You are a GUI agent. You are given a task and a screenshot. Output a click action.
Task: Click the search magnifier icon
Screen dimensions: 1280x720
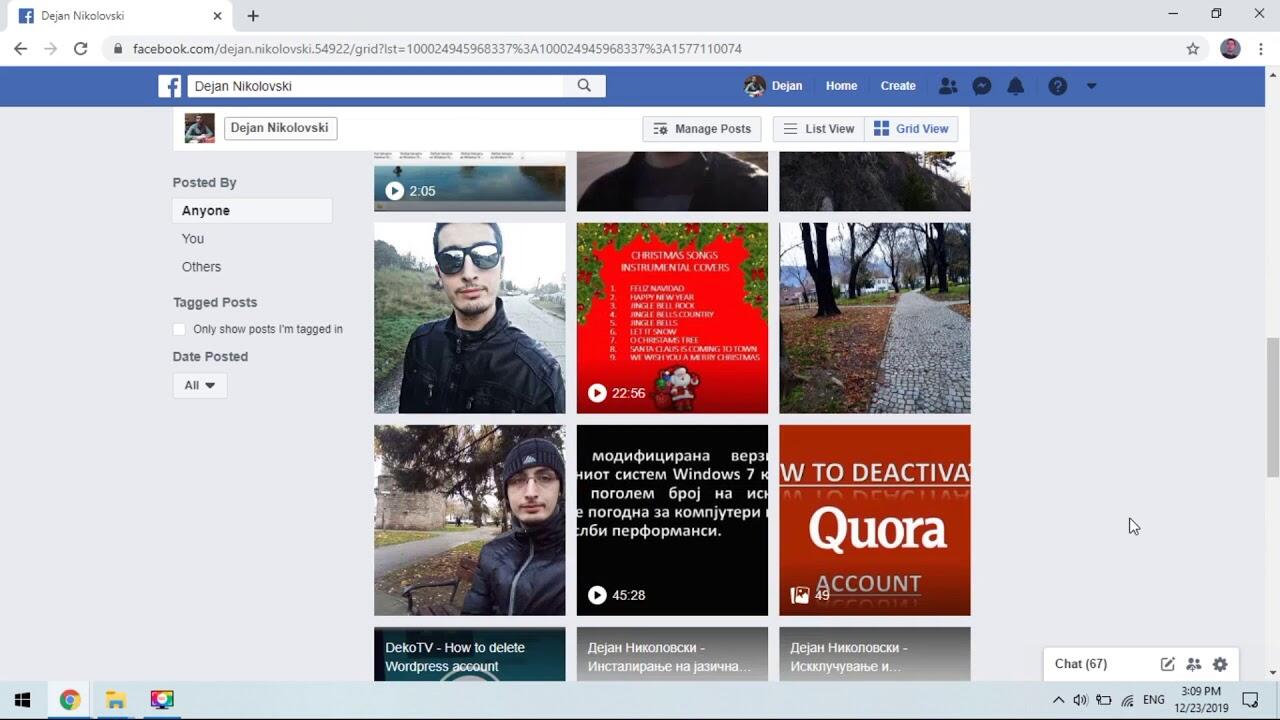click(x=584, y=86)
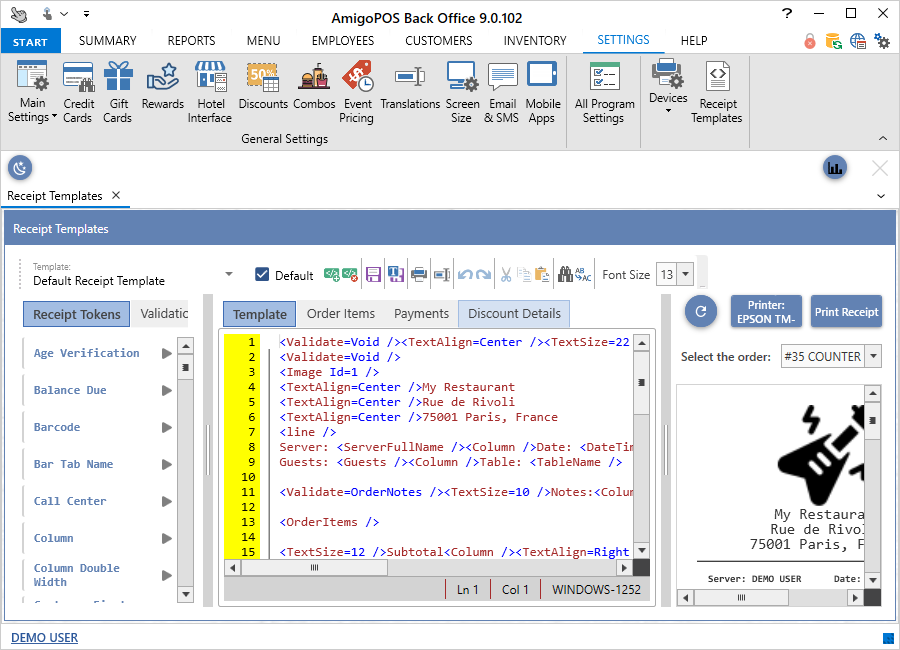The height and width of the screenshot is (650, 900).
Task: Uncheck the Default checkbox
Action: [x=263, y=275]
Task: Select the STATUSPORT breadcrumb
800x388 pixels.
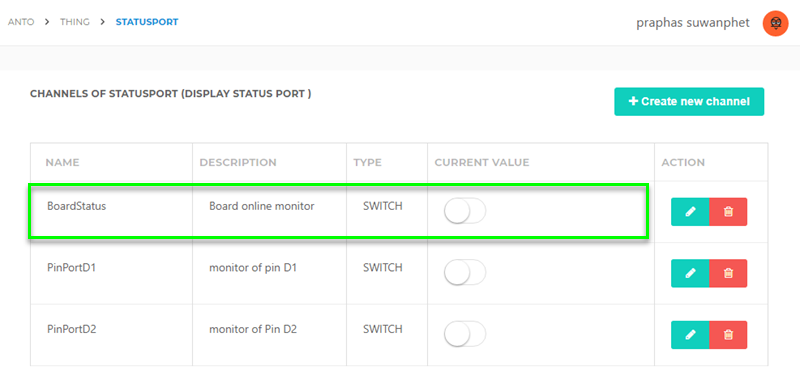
====
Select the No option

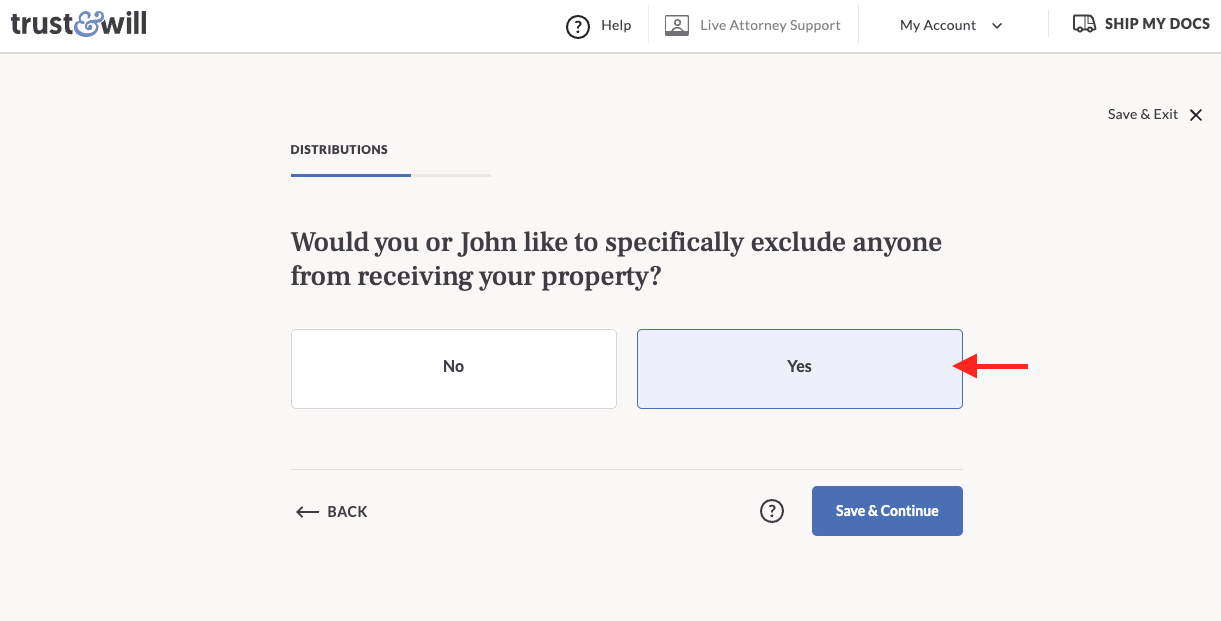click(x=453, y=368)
====
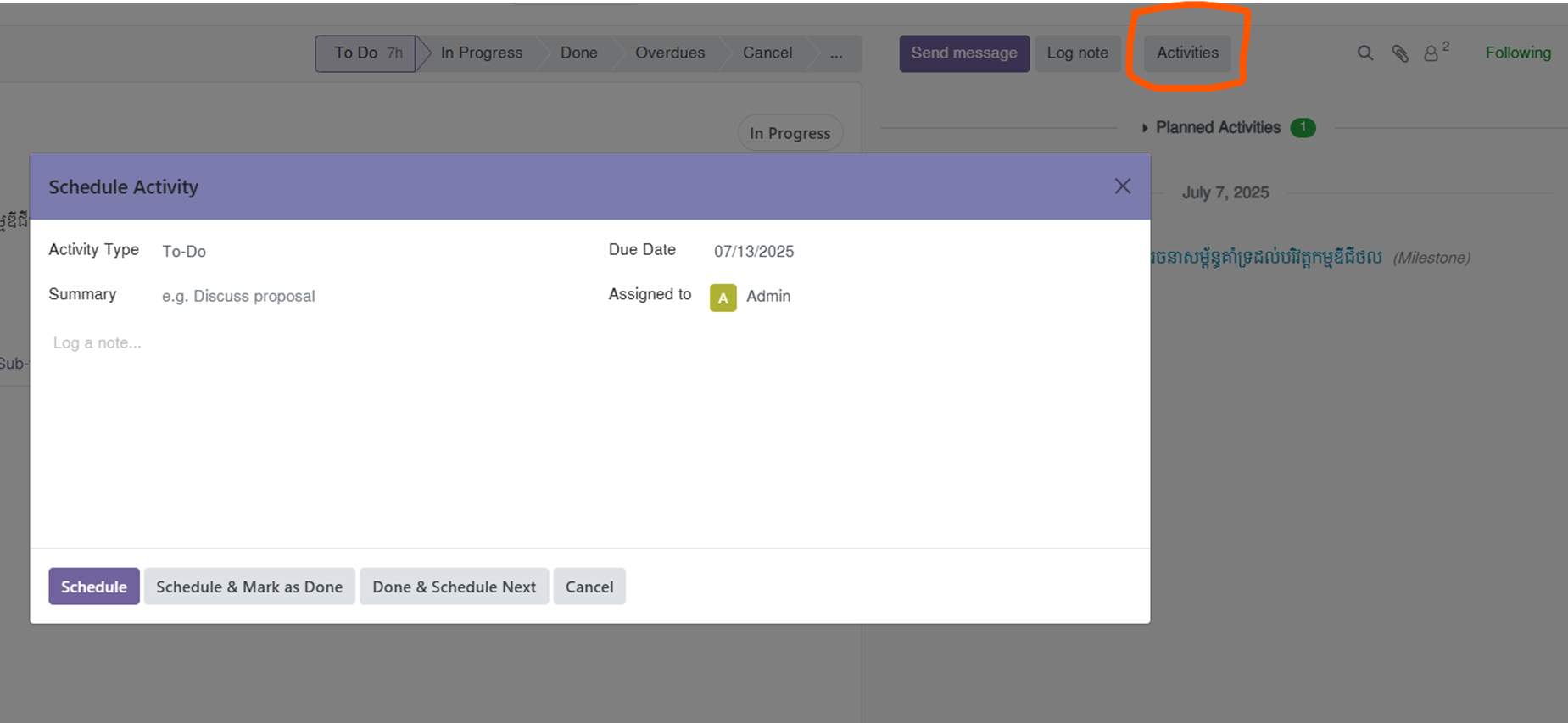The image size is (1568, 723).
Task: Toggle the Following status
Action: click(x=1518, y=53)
====
**Exercise**
Print, word for word, the lines above that run from the line containing "Task: Click the search magnifier icon" to the line containing "800x388 pixels.", both included. Keep the pictures out.

**Solution to this exercise**
Task: Click the search magnifier icon
Screen dimensions: 1280x720
click(x=584, y=86)
The height and width of the screenshot is (650, 900).
Task: Uncheck the Default checkbox
Action: [x=263, y=275]
Task: Select the STATUSPORT breadcrumb
800x388 pixels.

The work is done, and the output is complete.